A.O. Carpenter's photos of 1860s life in Mendocino County resurrected for new exhibit UKIAH

Newspaper publisher Aurelius O. Carpenter began photographing the Mendocino frontier in the 1860s, documenting the lives of Pomo Indians and early white settlers and the transformation of a vast and rugged logging region with the arrival of the railroad.

It wasn't until recently, however, that the richness of Carpenter's tapestry was revealed, the product of 30 summers of lugging his bulky camera and equipment around the county in a horse-drawn wagon.

The first exhibit ever mounted of Carpenter's voluminous work will open Saturday at an acclaimed Ukiah museum dedicated to preserving the Indian paintings of his daughter, western artist Grace Carpenter Hudson.

The comprehensive exhibition of Carpenter's work will run through Jan. 21. It's being staged in honor of the Hudson Museum's 20th anniversary.

"We thought it would be a fitting tribute to an exceptional family, and its legacy," said Sherrie Smith-Ferri, Hudson Museum director.

Never-before-displayed photographic prints include early scenes of Indian rancherias, a developing Ukiah, the rugged beauty of the Mendocino Coast, and portraits of a colorful cast of characters including Sonoma Valley's Charmian Kittredge before she married writer Jack London. Grace Hudson and Charmian London began a lifelong friendship as young adults.

Carpenter's collection had been hidden from view for decades. Smith-Ferri said if it hadn't been for a "heroic act of preservation" by Ukiah photographer Robert Lee, Carpenter's work might never have been seen.

In the early 1960s, with the permission of Grace Hudson's heirs, Lee rescued 700 historic glass plate negatives of Carpenter's photographs from the damp basement of Ukiah's Sun House, a handsome 1911 Craftsman home built by daughter Grace and her husband, Dr. John Hudson.

Over the next four decades Lee researched the negatives, developed contact prints, documented locales and subjects and placed them in historical context.

Smith-Ferri said Lee's work is a powerful demonstration of "what one person can do to preserve history."

Smith-Ferri, museum curator Marvin Schenk and Carpenter family historian Karen Holmes have detailed the scope of Carpenter's work in a 120-page catalog prepared for the exhibit.

They note that some Carpenter glass negatives are damaged: "Dark shapes of ruined photo emulsion creep along the edges."

And breaks, chips and cracks show how fragile old glass plate negatives actually are.

"However, these intrusions into the images actually add an element of atmospheric decay," the catalog states.

Carpenter was born in 1836 in Vermont, a descendant of Colonial-era families. His mother, Clarina Nichols, was a nationally known advocate of women's rights and the abolition of slavery. Her second husband was newspaper owner George Nichols. Carpenter at age 14 began an apprenticeship at his mother and stepfather's Windham County Democrat.
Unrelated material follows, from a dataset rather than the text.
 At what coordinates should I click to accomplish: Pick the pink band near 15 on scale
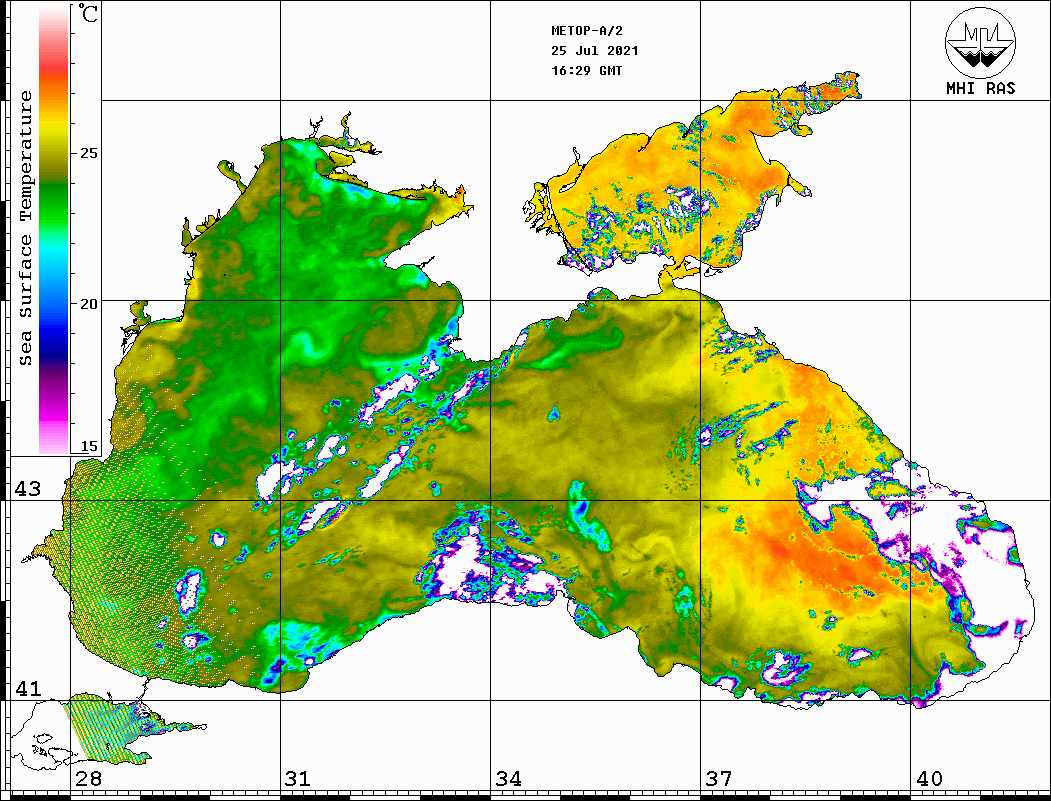[53, 435]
Attracted in 1854 by the anti-slavery cause in the Kansas Territory, Carpenter, a brother, Chapin, and mother Clarina headed west while other family members remained behind to sell their businesses and properties.

A.O. Carpenter quickly embraced the anti-slavery cause, and was at activist John Brown's side June 2, 1856, when he and a band of supporters engaged pro-slavery raiders from Missouri. Brown's forces won in what is now viewed as the first military engagement of a conflict that would become the Civil War.

Later that year, Carpenter married Helen McCowen and joined her family in a trek to California. In 1859, the Carpenters arrived in Mendocino County.

A decade later, Carpenter and his wife, also an accomplished writer and fellow photographer, set up a commercial photography business in their new Ukiah home. She often ran the studio alone while her husband roamed the county's backwoods taking photos during summers, or working in San Francisco for the Mechanics' Fair Daily.

Daughter Grace Hudson learned the family business and sometimes hand-tinted her father's photographs.

She and her parents remained close as her painting career achieved national recognition before her death in 1937.

Twenty years earlier, Helen Carpenter had died. A.O. Carpenter, with daughter Grace at his side, died in 1919.

Holmes, the museum's registrar and Carpenter family historian, said if Carpenter had been known only for his deeds, "his life would be worthy of careful study and recognition."

Holmes said, however, that Carpenter also completed a "conscious written and photographic record of what was around him."

"As a result, today we can benefit from a deeper understanding of the world he inhabited and the history he helped make, guided by his own words and images," said Holmes.